Motivation and derivation

In the article on monomorphisms we considered linear maps which map linearly independent vectors to linearly independent vectors. There we found out that these maps are exactly injective linear maps. Injective linear maps therefore "preserve" linear independence.

Using the linear independence, we could express the intuitive dimension notion in mathematical (linear algebra) terms. There, we also encountered generators. Now: Are there also linear maps that preserve generators?
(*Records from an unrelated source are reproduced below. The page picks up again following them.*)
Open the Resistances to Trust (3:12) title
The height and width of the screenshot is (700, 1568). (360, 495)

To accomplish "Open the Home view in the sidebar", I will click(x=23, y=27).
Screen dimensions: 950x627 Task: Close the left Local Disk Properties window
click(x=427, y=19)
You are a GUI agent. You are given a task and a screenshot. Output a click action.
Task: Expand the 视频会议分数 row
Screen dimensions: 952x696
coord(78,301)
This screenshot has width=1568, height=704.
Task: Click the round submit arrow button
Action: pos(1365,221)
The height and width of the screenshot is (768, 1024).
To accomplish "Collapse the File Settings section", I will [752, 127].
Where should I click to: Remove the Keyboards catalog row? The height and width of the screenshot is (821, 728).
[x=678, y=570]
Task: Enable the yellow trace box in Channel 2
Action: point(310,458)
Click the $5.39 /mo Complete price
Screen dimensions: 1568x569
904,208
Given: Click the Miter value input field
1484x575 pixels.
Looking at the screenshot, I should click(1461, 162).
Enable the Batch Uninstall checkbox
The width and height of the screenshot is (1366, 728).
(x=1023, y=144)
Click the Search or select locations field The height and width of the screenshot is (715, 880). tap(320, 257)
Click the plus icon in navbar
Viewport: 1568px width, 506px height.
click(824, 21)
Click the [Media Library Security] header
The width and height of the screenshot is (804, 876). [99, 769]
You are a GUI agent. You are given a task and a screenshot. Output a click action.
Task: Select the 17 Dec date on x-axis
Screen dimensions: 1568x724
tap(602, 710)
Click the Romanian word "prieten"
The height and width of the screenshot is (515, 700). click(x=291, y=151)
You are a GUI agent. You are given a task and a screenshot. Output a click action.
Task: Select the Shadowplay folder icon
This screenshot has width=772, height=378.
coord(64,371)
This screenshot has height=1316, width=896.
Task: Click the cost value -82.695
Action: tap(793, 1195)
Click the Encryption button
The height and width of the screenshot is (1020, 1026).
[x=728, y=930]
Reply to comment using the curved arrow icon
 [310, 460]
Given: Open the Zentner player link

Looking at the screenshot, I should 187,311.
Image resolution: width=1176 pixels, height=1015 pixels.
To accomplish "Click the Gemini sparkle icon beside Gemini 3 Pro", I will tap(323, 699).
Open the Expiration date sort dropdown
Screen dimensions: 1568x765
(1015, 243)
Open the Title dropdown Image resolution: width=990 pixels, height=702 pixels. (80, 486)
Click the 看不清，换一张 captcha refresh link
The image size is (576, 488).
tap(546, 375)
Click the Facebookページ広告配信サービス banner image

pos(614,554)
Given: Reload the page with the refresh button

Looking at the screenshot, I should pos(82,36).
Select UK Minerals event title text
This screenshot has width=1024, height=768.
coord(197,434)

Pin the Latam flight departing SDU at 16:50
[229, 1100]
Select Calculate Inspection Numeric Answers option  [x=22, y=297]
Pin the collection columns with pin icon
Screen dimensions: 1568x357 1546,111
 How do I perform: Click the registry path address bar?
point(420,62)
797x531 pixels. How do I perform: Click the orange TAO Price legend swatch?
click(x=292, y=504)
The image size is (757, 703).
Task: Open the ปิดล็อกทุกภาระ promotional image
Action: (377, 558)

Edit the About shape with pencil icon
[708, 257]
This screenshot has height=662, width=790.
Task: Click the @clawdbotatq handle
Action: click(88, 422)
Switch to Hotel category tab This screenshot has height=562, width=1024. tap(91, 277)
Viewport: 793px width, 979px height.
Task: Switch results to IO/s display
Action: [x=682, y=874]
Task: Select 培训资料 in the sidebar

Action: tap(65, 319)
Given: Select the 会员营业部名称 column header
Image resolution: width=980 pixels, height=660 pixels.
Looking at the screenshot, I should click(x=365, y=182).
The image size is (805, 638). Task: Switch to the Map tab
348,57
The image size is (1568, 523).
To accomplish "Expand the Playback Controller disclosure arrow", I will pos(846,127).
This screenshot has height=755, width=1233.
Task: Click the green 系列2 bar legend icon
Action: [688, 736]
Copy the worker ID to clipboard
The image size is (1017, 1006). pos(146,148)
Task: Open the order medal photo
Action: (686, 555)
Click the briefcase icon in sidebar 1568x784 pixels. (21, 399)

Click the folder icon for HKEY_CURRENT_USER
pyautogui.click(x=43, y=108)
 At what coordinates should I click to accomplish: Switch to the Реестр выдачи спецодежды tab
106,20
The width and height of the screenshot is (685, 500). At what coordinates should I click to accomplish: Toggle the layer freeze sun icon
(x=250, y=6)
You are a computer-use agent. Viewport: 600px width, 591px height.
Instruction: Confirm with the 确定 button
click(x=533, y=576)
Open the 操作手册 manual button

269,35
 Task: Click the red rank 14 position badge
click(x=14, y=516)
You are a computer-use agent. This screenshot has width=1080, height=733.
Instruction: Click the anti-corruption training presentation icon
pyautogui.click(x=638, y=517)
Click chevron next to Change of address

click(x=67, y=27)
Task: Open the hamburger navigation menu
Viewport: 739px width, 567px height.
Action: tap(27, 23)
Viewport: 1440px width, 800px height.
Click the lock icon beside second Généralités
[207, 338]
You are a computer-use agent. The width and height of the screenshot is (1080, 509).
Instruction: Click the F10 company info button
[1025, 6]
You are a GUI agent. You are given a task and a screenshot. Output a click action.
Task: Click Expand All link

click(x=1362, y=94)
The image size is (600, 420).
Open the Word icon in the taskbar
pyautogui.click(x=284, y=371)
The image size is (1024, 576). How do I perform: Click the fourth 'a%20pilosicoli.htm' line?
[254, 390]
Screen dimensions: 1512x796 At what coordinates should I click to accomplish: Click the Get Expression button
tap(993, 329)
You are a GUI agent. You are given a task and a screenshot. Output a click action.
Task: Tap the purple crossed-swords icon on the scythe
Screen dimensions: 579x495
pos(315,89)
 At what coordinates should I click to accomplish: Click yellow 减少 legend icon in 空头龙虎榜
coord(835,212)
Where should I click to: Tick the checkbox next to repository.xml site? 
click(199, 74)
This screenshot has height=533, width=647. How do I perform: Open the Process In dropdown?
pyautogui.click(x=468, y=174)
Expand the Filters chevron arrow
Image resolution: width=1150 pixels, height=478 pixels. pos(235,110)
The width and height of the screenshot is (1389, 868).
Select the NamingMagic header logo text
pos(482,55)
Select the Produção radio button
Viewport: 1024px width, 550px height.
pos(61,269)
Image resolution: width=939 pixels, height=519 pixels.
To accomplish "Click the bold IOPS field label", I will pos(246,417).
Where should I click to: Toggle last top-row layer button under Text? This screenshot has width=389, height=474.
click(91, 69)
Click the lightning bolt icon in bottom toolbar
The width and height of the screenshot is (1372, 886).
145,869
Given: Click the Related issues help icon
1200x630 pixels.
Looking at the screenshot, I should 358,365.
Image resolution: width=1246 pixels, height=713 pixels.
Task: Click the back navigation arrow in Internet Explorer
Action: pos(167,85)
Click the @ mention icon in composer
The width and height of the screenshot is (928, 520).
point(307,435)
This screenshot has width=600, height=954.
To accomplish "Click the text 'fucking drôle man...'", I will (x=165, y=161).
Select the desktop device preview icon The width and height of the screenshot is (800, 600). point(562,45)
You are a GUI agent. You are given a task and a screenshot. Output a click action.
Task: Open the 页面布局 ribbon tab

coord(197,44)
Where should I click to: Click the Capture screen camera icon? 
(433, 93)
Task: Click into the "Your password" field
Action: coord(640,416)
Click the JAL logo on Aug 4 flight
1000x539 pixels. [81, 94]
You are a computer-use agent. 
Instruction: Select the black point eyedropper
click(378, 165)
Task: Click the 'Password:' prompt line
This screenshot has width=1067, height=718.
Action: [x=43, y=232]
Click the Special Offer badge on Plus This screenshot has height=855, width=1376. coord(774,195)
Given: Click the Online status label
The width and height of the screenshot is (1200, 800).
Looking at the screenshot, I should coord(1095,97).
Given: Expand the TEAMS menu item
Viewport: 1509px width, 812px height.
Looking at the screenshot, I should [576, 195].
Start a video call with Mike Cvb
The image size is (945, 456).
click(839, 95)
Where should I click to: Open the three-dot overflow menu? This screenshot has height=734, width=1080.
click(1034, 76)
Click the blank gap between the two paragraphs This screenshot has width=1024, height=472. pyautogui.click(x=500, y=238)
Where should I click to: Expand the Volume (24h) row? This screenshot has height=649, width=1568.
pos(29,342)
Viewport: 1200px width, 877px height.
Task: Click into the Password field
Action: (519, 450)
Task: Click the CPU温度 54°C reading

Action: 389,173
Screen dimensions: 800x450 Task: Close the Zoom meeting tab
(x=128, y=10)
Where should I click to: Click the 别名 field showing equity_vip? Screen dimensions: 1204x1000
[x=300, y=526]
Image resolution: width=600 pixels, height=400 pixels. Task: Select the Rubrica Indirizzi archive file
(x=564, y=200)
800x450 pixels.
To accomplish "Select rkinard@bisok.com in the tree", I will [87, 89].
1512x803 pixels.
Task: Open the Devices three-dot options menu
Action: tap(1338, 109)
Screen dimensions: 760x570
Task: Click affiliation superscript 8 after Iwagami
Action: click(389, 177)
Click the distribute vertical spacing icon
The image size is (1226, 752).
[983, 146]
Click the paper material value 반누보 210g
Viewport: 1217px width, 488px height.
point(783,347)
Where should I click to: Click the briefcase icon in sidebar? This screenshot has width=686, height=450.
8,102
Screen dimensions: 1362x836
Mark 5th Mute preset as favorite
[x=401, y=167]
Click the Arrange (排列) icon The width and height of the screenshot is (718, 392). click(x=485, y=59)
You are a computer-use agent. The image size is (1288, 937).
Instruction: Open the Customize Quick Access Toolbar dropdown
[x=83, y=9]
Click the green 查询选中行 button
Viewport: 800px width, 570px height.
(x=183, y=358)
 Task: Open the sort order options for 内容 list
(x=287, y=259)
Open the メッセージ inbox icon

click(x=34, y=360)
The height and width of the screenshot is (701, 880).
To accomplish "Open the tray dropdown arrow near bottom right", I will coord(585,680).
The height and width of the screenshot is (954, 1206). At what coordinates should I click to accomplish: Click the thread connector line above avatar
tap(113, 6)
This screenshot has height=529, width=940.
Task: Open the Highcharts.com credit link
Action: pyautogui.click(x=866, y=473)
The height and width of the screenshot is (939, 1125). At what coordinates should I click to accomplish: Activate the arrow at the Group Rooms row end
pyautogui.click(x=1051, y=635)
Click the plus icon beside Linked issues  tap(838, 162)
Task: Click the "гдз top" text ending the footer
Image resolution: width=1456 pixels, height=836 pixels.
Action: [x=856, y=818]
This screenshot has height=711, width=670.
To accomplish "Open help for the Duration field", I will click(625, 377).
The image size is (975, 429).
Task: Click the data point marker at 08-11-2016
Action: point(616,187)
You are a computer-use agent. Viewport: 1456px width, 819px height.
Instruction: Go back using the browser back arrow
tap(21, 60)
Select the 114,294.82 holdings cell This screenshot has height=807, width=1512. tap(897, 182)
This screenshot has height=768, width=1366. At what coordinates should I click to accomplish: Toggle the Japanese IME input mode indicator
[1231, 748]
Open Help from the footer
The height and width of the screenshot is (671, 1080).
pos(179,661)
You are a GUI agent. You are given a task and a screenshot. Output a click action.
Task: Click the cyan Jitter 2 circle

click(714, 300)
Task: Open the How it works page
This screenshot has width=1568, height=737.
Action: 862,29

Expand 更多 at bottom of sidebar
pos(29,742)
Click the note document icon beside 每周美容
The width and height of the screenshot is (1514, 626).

So let $V,W$ be two $K$ -vector spaces over the same field $K$ and $\{v_{1},\ldots ,v_{n}\}\subseteq V$ a generator. Now, what properties must a linear map $f:V\to W$ satisfy, in order for $\{f(v_{1}),\ldots ,f(v_{n})\}$ being a generator of vector space $W$ ? For this, we would need to be able to represent any $w\in W$ as a linear combination of $f(v_{i})$ . That is, we need to find $\lambda _{1},\ldots ,\lambda _{n}\in K$ such that

w=\sum _{i=1}^{n}\lambda _{i}f(v_{i}).

Since the map $f$ is linear, this is equivalent to

w=f\left(\sum _{i=1}^{n}\lambda _{i}v_{i}\right).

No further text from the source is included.